# Problem to solve:
Below is a listing. Write out exactly its lines between the one holding "The width and" and the one holding "This screenshot has", inclusive.
[[ Records provided open ]]
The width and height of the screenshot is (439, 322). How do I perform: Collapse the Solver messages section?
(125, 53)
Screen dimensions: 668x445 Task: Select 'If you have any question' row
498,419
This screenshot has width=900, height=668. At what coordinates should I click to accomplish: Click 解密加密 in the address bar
[[ Records provided closed ]]
[[ Records provided open ]]
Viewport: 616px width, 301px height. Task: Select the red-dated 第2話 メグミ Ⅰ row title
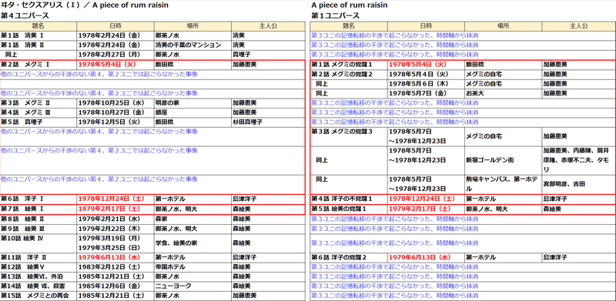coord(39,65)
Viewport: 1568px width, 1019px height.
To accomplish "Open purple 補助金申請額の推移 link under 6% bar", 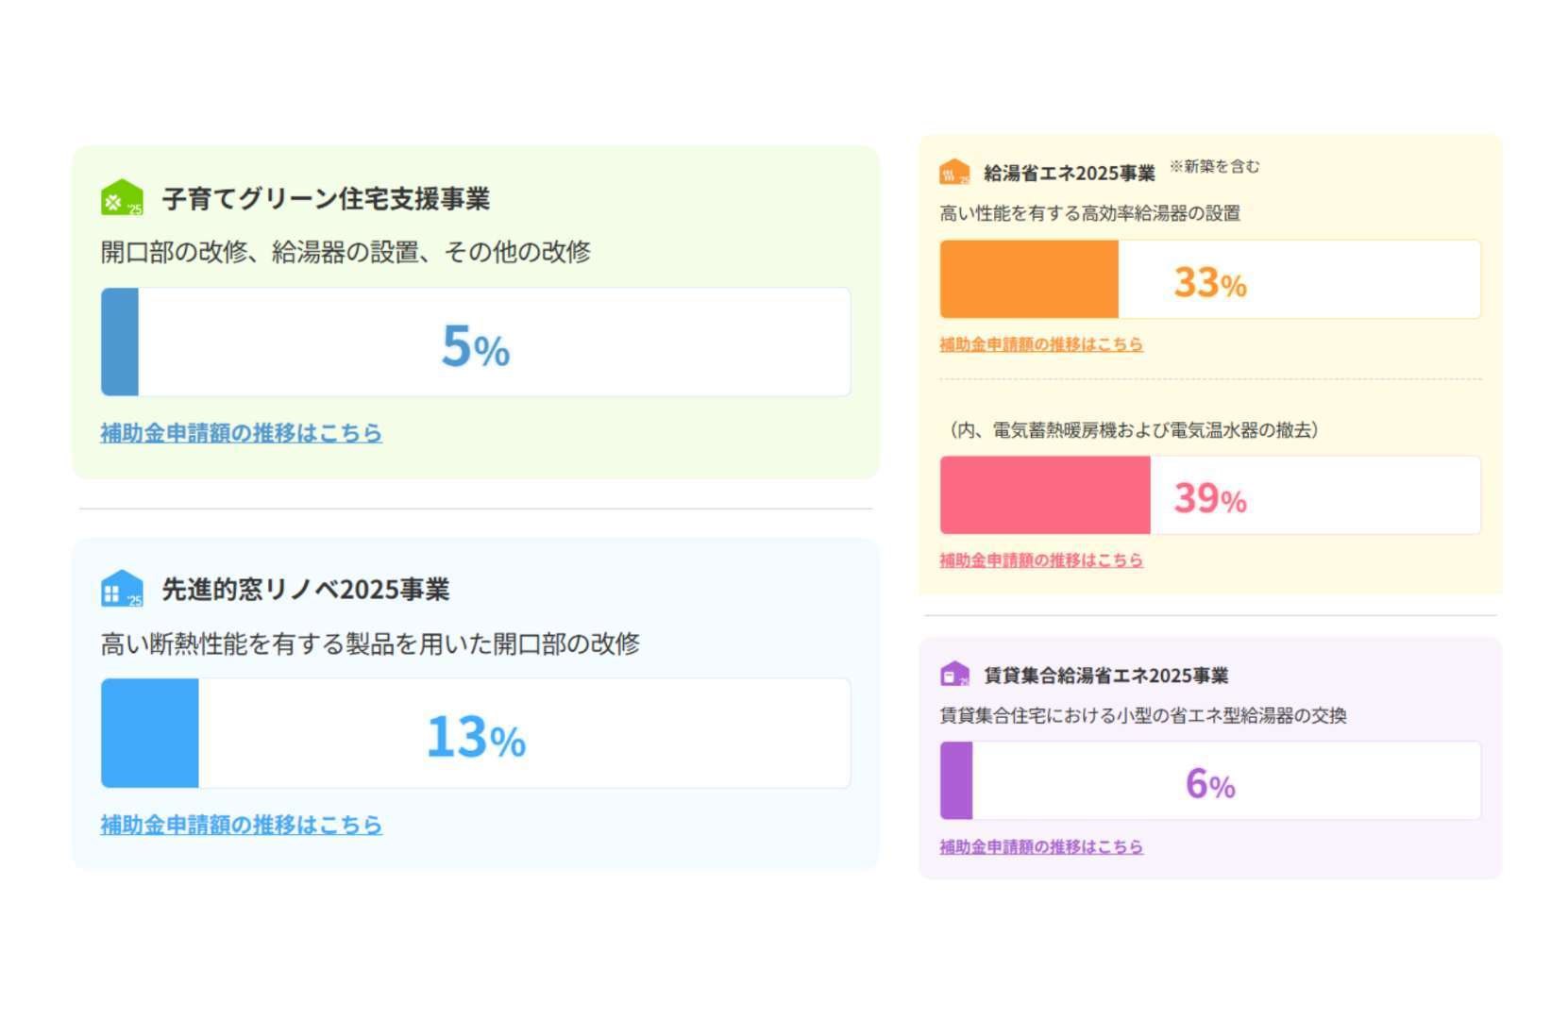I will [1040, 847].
[[ Records provided closed ]]
# Your response:
The width and height of the screenshot is (439, 322). How do I perform: Collapse the Solver messages section?
(125, 53)
Screen dimensions: 668x445 Task: Select 'If you have any question' row
498,419
This screenshot has width=900, height=668. At what coordinates should I click to accomplish: Click 解密加密 in the address bar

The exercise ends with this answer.